**Objective:**
Quote the listing word for word from its first line through the line that contains "[x=206, y=126]", including both. Leave out the pictures.
-- begin --
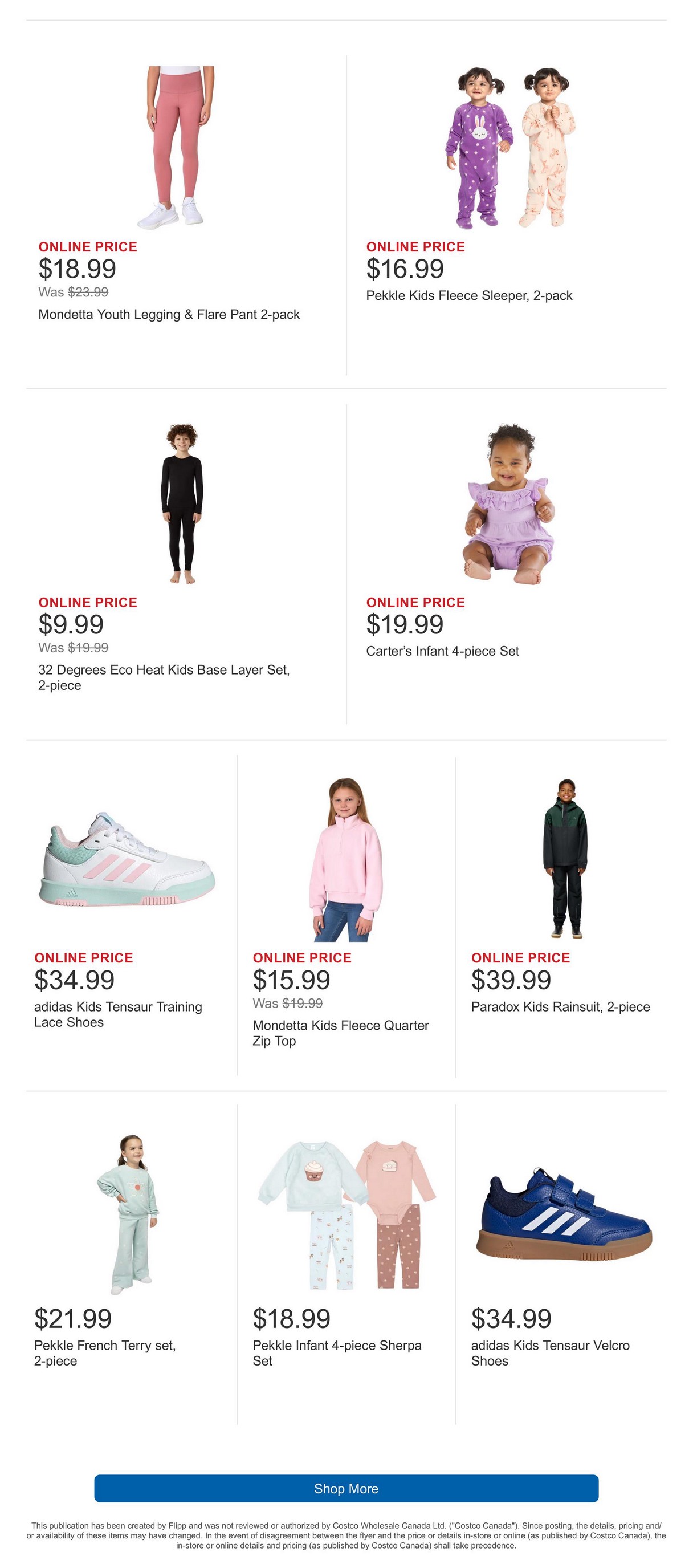Open adidas Kids Tensaur Training Lace Shoes link
The height and width of the screenshot is (1568, 693).
coord(118,1015)
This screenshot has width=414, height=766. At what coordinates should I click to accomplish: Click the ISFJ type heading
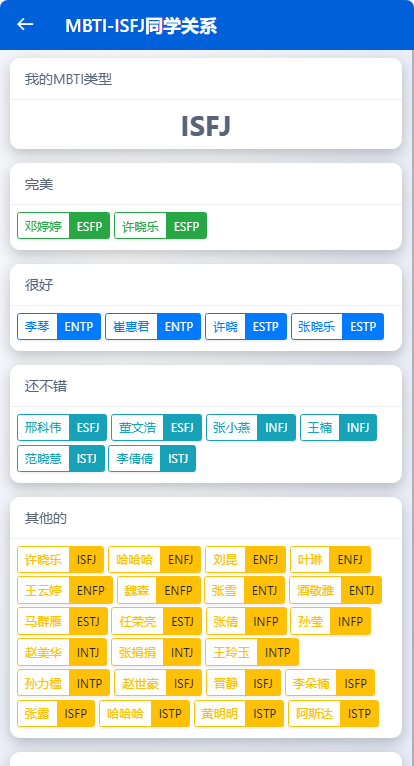[x=206, y=126]
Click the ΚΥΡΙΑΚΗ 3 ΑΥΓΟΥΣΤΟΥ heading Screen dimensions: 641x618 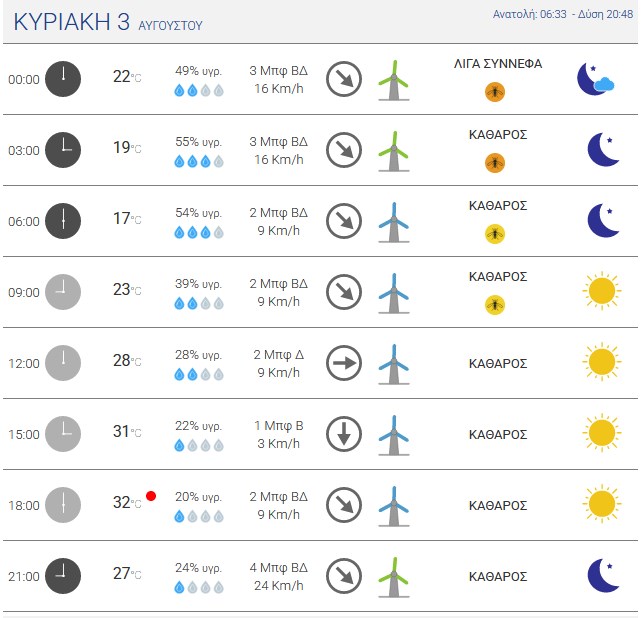coord(108,22)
-- end --
**Solution for this exercise:**
Open adidas Kids Tensaur Training Lace Shoes link
The height and width of the screenshot is (1568, 693).
coord(118,1015)
This screenshot has width=414, height=766. At what coordinates should I click to accomplish: Click the ISFJ type heading
[x=206, y=126]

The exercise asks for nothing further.